Raad voor Cultuur bepleit andere financiering film
De Wetenschappelijk Raad voor Regeringsbeleid (WRR) had het in haar recente advies over het ‘Mattheüseffect’: steeds minder culturele instellingen krijgen een groter deel van de koek. Het gevolg: een veiliger aanbod en minder ruimte voor experiment. De Raad voor Cultuur deed er vorige week een schepje bovenop. Op het gebied van film vindt de Raad dat de financiering anders moet.
Het advies van de Raad voor Cultuur gaat over de beleidsperiode 2017-2020 en telt 168 pagina’s. Velen daarvan zijn volgeschreven met op- en aanmerkingen die het complete kunstenveld betreffen. Maar er wordt ook op de sectoren apart ingegaan. Voor film zijn vier pagina’s uitgetrokken. Veel te weinig, weet ook de Raad. Ze behandelt de door Minister Bussemaker aangestipte aandachtspunten globaal, maar stelt: ‘De omvang van het onderwerp is echter zo groot, dat de raad van mening is dat de positie van de Nederlandse film in het licht van internationalisering en digitalisering een diepgaande analyse verdient. Daarom willen wij aan dit onderwerp een apart advies wijden.’
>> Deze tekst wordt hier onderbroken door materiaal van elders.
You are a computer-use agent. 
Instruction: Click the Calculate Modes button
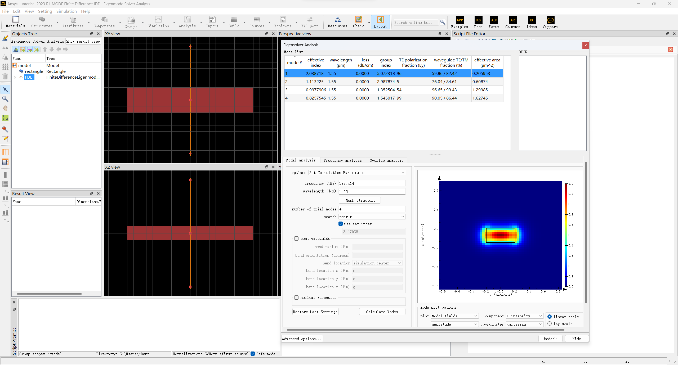pos(382,312)
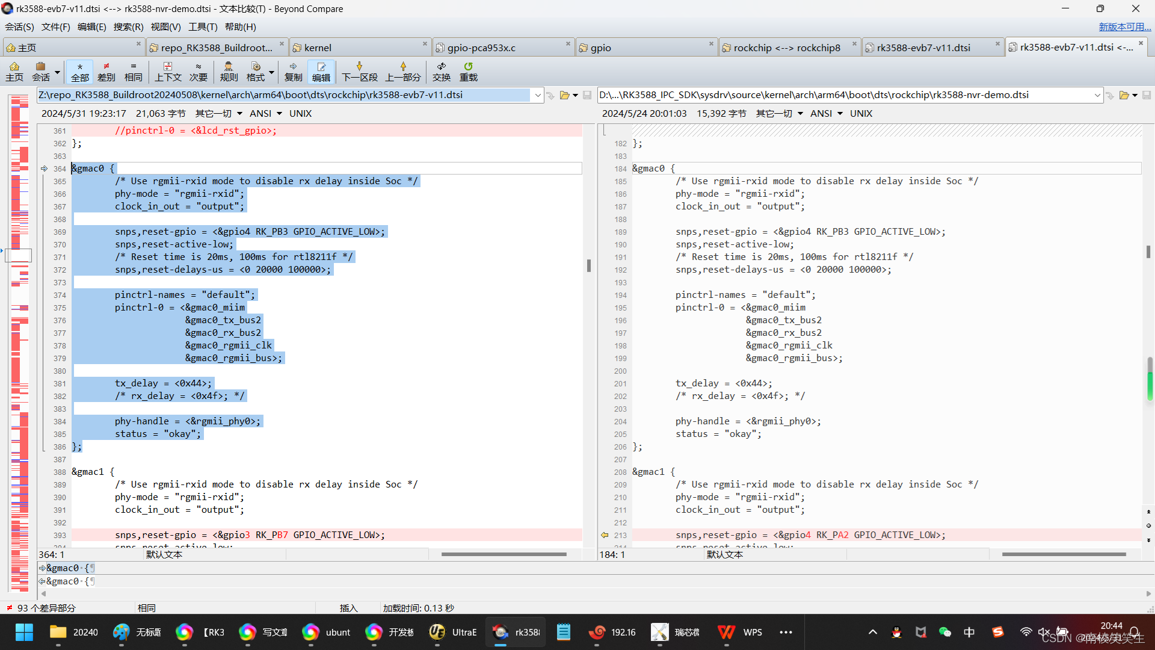Click the Copy (复制) toolbar icon
Screen dimensions: 1155x650
tap(293, 71)
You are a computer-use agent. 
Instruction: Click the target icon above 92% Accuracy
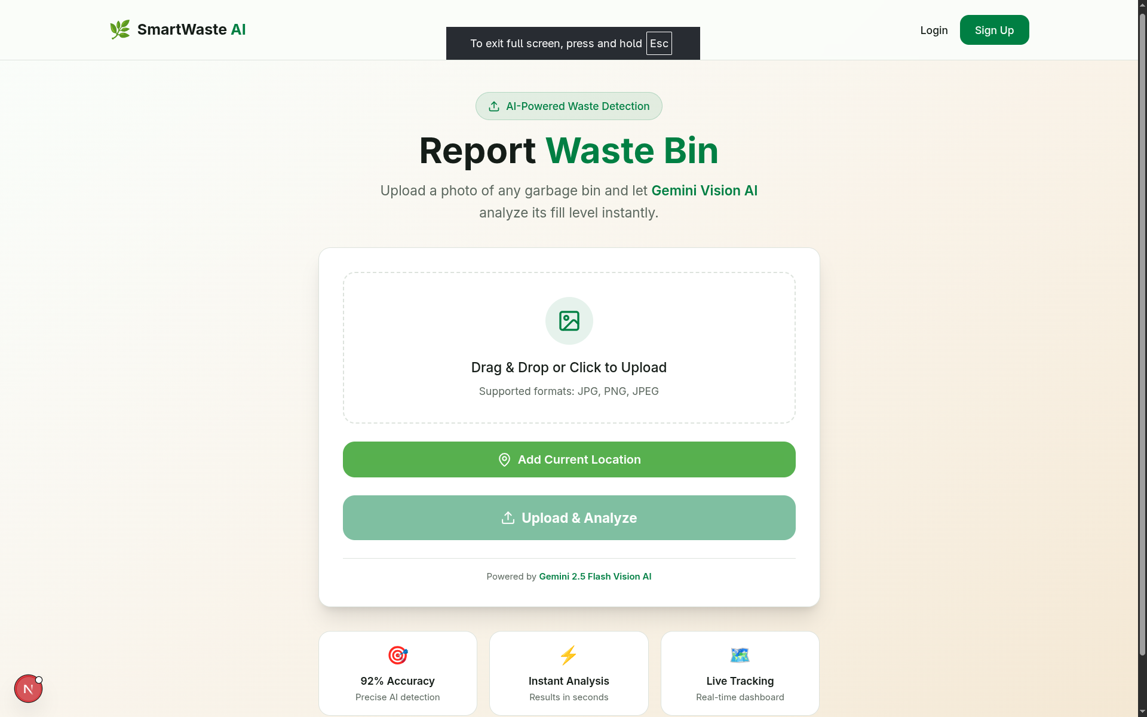pyautogui.click(x=397, y=655)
Na de constatering dat ‘de filmkunst een hybride en grenzeloos medium’ is geworden, stipt het advies een aantal zaken aan die volgens de Raad anders geregeld moeten worden of op z’n minst tegen het licht gehouden. Het eerste is de scheiding die nu bestaat tussen speelfilms enerzijds en tv-drama en mediaproducties anderzijds. De eerste categorie wordt nu nog bediend door het Filmfonds. De omroepen ontfermen zich over de rest. Maar met de cinematografisch steeds hogere kwaliteit van tv-drama zouden die wellicht ook bij het Filmfonds moeten kunnen aankloppen. Het is een gedachte die in het verlengde ligt van Hans Beerekamps betoog in het Filmjaarboek: bij de strijd om de Gouden Kalveren zouden eigenlijk geen onderscheid gemaakt hoeven worden tussen speelfilms en tv-drama.
De Raad maakt zich zorgen over de positie van de Nederlandse artistieke film. Die staat volgens haar ‘permanent onder druk’ en er ‘moet zowel in de productie als in de vertoning meer ruimte voor zijn’. Artistieke films afrekenen op bezoekersaantallen is niet productief. Er zou beter gekeken kunnen worden naar de prijzen die films winnen, voor welke internationale festivals ze worden geselecteerd en of ze gerecenseerd worden in toonaangevende vakbladen.
De versmalling van Basis Infrastructuur (BIS), die het ook in het rapport van de WRR moest ontgelden, heeft in de ogen van de Raad voor Cultuur negatieve gevolgen gehad. Ten eerste verbaast ze zich erover dat jeugd- en animatiefilm, internationaal goed scorende onderdelen van de vaderlandse filmindustrie, überhaupt niet zijn opgenomen in de BIS. Ten tweede betreurt ze de afgenomen ruimte voor talentontwikkeling — door Halbe ‘de sloper’ Zijlstra aan het begin van de grote kortingskermis eenvoudigweg bestempeld als ‘een zaak van de sector’ . Het Binger Instituut, dat uit de BIS is gezet, en het Mediafonds, dat in 2017 dreigt te verdwijnen, worden met naam en toenaam genoemd. Of de NPO in het gat kan springen, valt volgens de Raad nog te bezien.
De Raad legt de vinger op de zere plek. De bezuinigingen hebben de innovatiekracht en experimenteerdrang stevig ingeperkt. Het aanpassingsvermogen om het hoofd te bieden aan de rap veranderende omgeving — digitalisering, internationalisering — is beperkt. Dat er iets mis is en dat het anders moet, is dus duidelijk. Alleen nog niet hoe dat moet. En wie dat, op welke manier moet betalen. We wachten met spanning op een vervolgadvies.